Cependant parmi les monogénistes, il y eut aussi des esclavagistes, en petit nombre d’ailleurs. Ceux-là n’imaginèrent rien de mieux que de faire de l’esclavage une institution divine. Ce fut une belle occasion pour leur terrible adversaire. Avec sa perspicacité, son sens exquis de dialecticien habile, Broca ne la négligea pas.

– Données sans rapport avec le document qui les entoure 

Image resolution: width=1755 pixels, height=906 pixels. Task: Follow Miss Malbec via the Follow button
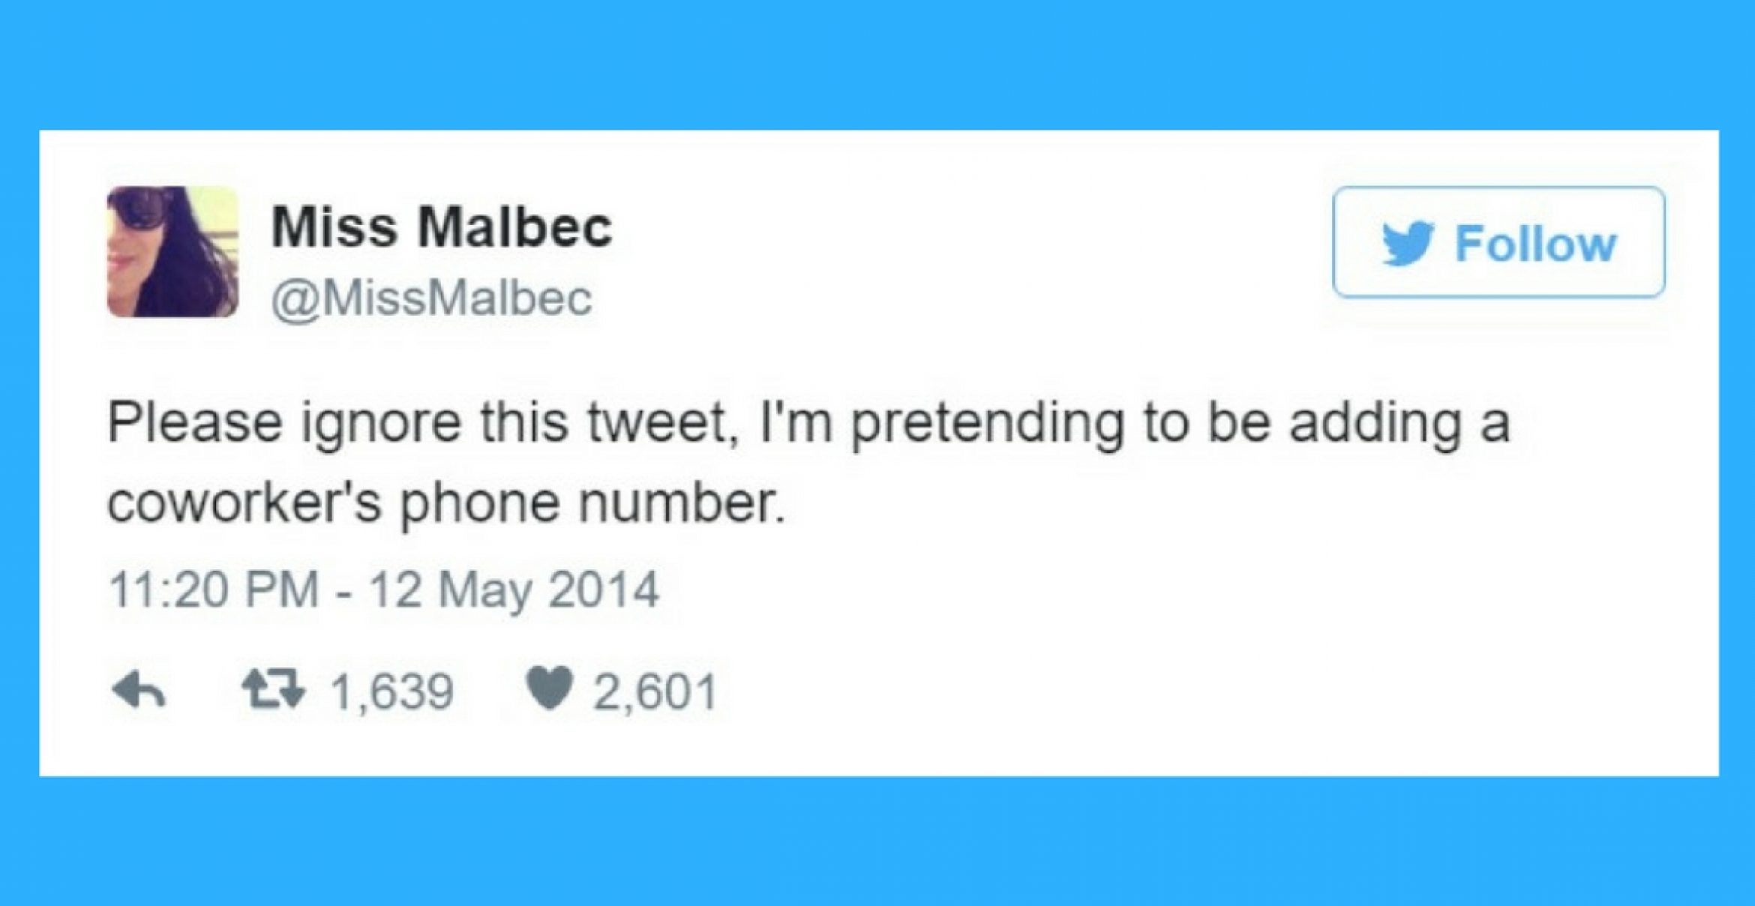point(1499,242)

« Si tous les hommes descendent d’un seul couple, dit-il, si l’inégalité des races a été le résultat d’une malédiction plus ou moins méritée, ou bien encore si les unes se sont dégradées, et ont laissé éteindre le flambeau de leur intelligence primitive, pendant que les autres gardaient intacts les dons précieux du Créateur ; en d’autres termes, s’il y a des races bénies et des races maudites, des races qui ont répondu au vœu de la nature et des races qui ont démérite, alors le révérend John Backmann a raison de dire que l’esclavage est de droit divin ; c’est une punition providentielle, et il est juste, jusqu’à un certain point, que les races qui se sont dégradées soient placées sous la protection des autres, pour emprunter un ingénieux euphémisme au langage des esclavagistes. Mais si l’Éthiopien est roi du Soudan au même titre que le Caucasien est roi de l’Europe, de quel droit celui-ci imposerait-il des lois à celui-là, si ce n’est du droit que donne la force ? »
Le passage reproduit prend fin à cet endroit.